# WRITTEN PROBLEM
Across all of the material below, switch "GUI agent" to "interface agent" and keep every other word as it stands.

(Records of locating words and elements)

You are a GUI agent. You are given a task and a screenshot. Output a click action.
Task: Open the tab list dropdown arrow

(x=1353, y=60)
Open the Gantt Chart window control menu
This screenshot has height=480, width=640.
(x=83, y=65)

# FINISHED TASK
You are a interface agent. You are given a task and a screenshot. Output a click action.
Task: Open the tab list dropdown arrow

(x=1353, y=60)
Open the Gantt Chart window control menu
This screenshot has height=480, width=640.
(x=83, y=65)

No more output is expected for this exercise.